Schools were closed on Tuesday in the Iraqi capital city of Baghdad, other provinces, and across the Kurdistan region due to the solar eclipse.
Professors and students of the Physics Department at the Science College of Sulaymaniyah University observed the partial solar eclipse via a special telescope, inviting journalists to cover the event.
"The partial solar eclipse in Sulaymaniyah city started at 1:05 PM local time and will end at 3:33 PM, covering approximately half of Sun's disc," Mohammad Ahmed, a professor at Sulaymaniyah University, told The New Arab during the event.
"We, as the Physics department, tried to observe this phenomenon scientifically via a telescope to prevent harm to our students' and teachers' eyesight through direct looking into the sun. Today no one can see the partial solar eclipse through bare eyes," Ahmed added.
According to the US National Aeronautics and Space Administration (NASA), "When the Moon orbits Earth, the Moon moves between the Sun and Earth. When this happens, the Moon blocks the light of the Sun from reaching Earth. This causes an eclipse of the Sun or a solar eclipse. During a solar eclipse, the Moon casts a shadow onto Earth. A partial solar eclipse happens when the Sun, Moon and Earth are not exactly aligned. The Sun appears to have a dark shadow on a small part of its surface."

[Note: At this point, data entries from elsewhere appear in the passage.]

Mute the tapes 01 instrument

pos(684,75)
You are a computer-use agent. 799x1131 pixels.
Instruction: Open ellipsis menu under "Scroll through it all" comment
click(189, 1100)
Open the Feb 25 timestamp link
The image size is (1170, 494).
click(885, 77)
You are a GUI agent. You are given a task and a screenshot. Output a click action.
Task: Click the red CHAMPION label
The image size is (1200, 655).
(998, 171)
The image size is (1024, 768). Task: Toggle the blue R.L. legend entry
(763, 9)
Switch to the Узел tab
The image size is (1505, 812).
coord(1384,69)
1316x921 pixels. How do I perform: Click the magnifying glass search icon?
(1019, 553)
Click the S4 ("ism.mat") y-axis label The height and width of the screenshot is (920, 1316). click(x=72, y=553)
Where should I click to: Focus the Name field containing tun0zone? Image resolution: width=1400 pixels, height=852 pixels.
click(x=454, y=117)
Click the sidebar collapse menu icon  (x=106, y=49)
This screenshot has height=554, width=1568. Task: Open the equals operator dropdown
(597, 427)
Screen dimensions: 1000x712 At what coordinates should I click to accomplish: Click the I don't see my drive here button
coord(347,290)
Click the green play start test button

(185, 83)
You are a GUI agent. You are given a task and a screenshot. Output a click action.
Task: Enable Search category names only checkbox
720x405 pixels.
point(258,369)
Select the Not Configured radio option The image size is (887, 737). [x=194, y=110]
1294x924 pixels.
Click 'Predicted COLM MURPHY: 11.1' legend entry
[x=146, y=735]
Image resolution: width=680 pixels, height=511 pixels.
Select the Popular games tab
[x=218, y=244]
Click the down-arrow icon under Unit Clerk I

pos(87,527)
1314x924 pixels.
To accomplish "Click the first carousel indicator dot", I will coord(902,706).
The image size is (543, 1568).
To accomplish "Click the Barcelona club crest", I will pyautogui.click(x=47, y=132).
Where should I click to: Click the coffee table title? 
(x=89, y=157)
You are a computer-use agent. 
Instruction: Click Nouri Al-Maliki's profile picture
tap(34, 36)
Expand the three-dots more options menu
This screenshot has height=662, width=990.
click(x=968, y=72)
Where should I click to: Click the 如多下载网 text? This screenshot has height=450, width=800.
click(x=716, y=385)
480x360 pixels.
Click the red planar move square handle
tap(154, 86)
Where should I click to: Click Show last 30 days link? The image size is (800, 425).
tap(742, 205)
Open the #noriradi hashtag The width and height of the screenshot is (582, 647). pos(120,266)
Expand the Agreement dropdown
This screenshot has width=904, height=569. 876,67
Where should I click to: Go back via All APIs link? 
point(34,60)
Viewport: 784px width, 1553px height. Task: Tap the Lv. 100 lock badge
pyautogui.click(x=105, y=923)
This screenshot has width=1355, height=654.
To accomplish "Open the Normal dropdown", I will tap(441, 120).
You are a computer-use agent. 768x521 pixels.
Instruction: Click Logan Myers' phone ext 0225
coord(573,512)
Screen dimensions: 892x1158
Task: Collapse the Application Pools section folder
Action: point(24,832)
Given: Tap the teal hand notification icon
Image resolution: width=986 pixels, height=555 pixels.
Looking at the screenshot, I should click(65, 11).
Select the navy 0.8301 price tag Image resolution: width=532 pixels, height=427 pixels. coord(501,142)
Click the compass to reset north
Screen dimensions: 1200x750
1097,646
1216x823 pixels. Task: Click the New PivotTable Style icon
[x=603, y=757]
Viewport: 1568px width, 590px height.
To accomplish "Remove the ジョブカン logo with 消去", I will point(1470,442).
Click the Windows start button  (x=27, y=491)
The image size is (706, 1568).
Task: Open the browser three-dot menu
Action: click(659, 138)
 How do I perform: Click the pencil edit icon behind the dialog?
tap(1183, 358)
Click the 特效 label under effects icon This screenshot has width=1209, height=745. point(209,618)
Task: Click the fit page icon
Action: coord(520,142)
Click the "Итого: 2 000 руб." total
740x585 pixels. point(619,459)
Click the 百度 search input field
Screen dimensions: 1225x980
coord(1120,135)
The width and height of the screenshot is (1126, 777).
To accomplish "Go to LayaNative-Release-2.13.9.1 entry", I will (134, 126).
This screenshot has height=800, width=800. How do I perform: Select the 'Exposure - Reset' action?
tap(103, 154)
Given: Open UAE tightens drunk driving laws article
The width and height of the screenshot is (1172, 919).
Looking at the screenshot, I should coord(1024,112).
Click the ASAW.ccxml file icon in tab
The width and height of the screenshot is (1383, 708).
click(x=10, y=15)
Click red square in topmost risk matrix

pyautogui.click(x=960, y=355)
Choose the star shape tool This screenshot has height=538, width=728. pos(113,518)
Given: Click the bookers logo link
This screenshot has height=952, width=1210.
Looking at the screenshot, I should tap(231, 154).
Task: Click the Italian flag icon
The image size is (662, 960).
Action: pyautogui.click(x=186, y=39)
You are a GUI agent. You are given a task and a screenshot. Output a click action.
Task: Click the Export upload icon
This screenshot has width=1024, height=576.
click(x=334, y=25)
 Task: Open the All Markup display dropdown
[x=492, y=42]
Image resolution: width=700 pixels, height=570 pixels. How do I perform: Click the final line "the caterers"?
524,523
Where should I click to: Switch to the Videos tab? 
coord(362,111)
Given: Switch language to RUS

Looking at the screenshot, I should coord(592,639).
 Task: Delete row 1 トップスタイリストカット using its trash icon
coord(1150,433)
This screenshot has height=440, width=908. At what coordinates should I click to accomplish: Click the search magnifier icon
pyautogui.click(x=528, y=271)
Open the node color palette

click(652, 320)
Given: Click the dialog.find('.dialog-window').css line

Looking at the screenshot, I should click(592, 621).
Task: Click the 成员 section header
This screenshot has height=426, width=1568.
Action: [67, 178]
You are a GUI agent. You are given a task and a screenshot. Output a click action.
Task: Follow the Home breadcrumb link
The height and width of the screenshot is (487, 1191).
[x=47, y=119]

Answering a question about the consequences of directly looking into the sun during the solar eclipse, Ahmed said that such unscientific behaviour will lead to serious damage to the eye's veins and then causes blindness.
Science students were enjoying observing the phenomenon and media channels were covering it live.
Muslims in several mosques performed a special prayer that is been performed by Islam Prophet Mohammed during solar eclipses. The last annular solar eclipse in Iraq happened on 21 June 2020.
According to the solar-eclipse.info website, the next partial solar eclipse in Iraq will be in 1,741 days on Monday, 2 August 2027, and the next total solar eclipse in Iraq is in 2,1497 days on Wednesday, 3 September 2081.